A government promise late on Monday to guarantee savings held at the embattled Northern Rock bank appeared to have eased a five-day crisis which led to anxious savers lining up to withdraw their savings from the bank’s branches.
This makes you think about the financial health of the other banks.
Opposition Conservatives painted the Northern Rock crisis, which stems from a global credit crunch, as a symptom of a decade-long credit binge presided over by Brown.
“The British economy has been buoyed up on too high a level of debt,” Conservative former finance minister Kenneth Clarke told the BBC. “Brown, who used to scoff at these warnings, must now be regretting it,” he said.
We would have had a run here, but that would require Americans to actually have savings…. 🙂
#1 – har!
Anyone who is even half aware of the situation and is not incompetent would realise that the situation in this case was out of the control of the prime minister anyway. The actual problem root lies with the american morgage situation, not with Northern Rock which withholding this situation would have normally had no issues.
And all because little Michael Banks wanted his tuppence back to feed the birds.
4 – Retirement accounts are heavy investors in the stock market, and in mortgages.
You (and I) could be in a world of hurt.
On my walk to work earlier this week I was going past a Northern Rock branch with the big queue out the door a couple of days running.
I was imagining a “Its a wonderful life” scene inside with the desperate branch manager doing a James Stewart speech.
and have it all go wrong.
Without any money in there myself it was easy to say what are they queuing for? (the govt had guaranteed the money at the time) but if it were my life savings….. I probably would have been in the queue.
Makes me think about what my grandmother used to say: “Never a borrow nor a lender be”….. if that isn’t good advice, I don’t know what is!
I’ll bet these sorts of “runs” happen, because the rich get theirs out first.
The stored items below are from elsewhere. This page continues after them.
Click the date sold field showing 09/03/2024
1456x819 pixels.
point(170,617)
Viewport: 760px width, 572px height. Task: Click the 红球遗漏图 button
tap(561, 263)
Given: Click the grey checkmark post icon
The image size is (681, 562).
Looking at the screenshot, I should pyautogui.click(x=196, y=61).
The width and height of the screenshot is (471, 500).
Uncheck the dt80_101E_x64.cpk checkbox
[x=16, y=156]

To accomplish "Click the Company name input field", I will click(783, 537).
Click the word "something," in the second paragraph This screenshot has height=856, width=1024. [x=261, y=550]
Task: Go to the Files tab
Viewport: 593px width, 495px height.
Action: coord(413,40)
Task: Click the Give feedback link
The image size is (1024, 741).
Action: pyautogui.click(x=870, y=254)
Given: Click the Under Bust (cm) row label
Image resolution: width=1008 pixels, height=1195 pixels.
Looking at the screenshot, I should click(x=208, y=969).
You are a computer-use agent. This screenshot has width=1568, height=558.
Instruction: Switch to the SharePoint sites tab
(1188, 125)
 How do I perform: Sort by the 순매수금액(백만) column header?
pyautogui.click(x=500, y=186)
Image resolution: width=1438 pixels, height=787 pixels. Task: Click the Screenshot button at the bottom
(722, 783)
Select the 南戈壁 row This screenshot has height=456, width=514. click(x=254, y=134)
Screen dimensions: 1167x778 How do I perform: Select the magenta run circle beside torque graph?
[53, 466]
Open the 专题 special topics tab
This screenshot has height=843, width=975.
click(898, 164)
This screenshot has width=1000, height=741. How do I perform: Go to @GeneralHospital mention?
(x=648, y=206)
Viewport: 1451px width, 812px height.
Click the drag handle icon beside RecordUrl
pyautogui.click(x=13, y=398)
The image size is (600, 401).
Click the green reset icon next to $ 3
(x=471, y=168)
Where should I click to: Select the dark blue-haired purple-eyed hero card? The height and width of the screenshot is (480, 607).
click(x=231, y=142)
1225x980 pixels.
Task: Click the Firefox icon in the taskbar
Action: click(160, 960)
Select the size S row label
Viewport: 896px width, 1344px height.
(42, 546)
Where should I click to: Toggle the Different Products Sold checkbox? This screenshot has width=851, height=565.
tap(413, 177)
I knew of a rich lawyer who got his million out of a local S&L the day before it collapsed. And back in the fall of 1929, major investors pulled out of the stockmarket just before “black thurday” and the crash. They probably helped trigger it. They certianly worsened it. And they sat on their ill-gotten gains, while the US government tried to figure out how to keep its value from suffering. Meanwhile, everyone else suffered. And the “new deal” has been criticized for prolonging the depression, rather than easing it.